Bu nedenle Türkiye ve Hatay’da yalnızca yaptıklarımızı konuşmak yerine yapamadıklarımızı da söylememiz, konuşmamız gerekmektedir. Olması gereken nedir? Ama biz neredeyiz? Soruları yapılanlardan daha önemlidir. Devletimiz kimsesizlerin kimsesi olmalıdır. bir toplum zaten başarılı ve güçlü halkaları ile değil, en zayıf halkaları güçlendiğinde gelişecektir.
Hatay’ı Hatay yapan değerleri, kent kültürümüzü ve kimliğimizi ele almalıyız. Hatay kimliği bizi farklı yapan ve yapacak olan Hatay’ın tarihi ve kültürel değerleridir, marka değerleridir, ticaret kültürüdür, tarım zenginliğidir, şehirleşme anlayışıdır. Kent kültürümüz ve Hatay kimliğimiz güçlendikçe şehrimizin ve ilçelerimizin cazibesi artacak, ekonomimiz, tarımımız ve ticaretimiz gelişecektir.
Görevimiz zor ama bir o kadar da önemlidir. Sorunlarımızı tespit etmek, cesaretle üzerine gitmek, çözüm yolları bulmak ve bunu topluma ve iktidara kabul ettirmek sabır, zaman ve çaba isteyen bir iştir. Bizlerde Antakya Ticaret Borsası olarak bunun bilincindeyiz.

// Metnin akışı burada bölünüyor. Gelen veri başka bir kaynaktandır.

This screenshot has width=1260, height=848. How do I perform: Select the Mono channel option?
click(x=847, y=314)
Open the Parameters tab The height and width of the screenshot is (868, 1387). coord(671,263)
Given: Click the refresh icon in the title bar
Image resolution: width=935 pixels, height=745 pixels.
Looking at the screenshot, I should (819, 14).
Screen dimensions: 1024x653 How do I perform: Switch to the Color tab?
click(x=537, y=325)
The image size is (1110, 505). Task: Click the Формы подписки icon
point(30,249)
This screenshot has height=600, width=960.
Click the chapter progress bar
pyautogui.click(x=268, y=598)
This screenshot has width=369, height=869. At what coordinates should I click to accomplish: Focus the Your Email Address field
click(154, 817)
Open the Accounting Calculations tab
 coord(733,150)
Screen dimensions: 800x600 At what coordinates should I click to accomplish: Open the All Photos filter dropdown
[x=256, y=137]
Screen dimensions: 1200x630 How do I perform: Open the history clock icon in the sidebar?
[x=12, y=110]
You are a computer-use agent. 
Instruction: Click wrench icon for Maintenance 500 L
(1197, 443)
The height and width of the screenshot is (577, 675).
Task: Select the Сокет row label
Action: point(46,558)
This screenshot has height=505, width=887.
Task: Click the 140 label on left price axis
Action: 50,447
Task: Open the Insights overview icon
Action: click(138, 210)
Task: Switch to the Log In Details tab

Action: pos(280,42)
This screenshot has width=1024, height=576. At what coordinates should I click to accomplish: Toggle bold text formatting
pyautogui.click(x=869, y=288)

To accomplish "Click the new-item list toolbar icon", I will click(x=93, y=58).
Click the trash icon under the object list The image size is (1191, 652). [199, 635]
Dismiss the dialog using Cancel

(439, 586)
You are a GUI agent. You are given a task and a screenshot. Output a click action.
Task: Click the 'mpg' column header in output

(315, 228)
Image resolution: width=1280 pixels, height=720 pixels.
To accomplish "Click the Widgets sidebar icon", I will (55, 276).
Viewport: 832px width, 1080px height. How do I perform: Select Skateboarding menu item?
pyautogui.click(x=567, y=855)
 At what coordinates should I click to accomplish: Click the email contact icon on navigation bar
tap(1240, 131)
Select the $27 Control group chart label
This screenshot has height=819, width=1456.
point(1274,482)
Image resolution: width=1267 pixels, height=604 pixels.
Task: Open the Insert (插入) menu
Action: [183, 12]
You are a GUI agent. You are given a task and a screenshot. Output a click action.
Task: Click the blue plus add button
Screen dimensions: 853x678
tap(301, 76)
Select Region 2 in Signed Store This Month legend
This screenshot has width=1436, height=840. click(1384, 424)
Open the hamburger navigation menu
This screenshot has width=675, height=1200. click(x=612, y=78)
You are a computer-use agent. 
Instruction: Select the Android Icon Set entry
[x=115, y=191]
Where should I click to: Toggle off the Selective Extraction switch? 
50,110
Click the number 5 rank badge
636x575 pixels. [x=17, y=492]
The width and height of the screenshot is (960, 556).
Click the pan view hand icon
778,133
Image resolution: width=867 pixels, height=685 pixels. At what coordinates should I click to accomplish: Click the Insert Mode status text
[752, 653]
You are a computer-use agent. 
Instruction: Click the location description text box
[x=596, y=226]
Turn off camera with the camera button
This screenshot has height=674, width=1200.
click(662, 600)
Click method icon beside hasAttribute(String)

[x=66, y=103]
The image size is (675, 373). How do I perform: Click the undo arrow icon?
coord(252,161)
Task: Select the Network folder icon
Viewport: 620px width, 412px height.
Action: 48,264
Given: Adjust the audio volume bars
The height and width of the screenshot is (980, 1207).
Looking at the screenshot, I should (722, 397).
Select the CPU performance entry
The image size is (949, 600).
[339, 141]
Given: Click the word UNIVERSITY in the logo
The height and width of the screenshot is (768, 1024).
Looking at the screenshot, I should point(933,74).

Sözlerime burada son verirken, Fuarımızın başta çiftçilerimiz olmak üzere Hatay’ın gelişmesine, ekonomisine katkısı olacağına inanıyor tüm halkımıza faydalar sağlayarak hayırlı olmasını diliyorum. 2.Hatay Tarım Fuarına gelerek bizlere destek ve büyük katkı sağlayan, Hatay’a geldiği günden beri yaptığı hizmetlerden ve Hatay’ın gelişmesi için ilimizle ilgili her konuya büyük çaba gösteren Sayın Valimiz Erdal Ata Bey’e, sayın milletvekillerimize, Sayın büyükşehir belediye başkanımıza ve emeği geçen herkese teşekkürlerimi sunuyorum.”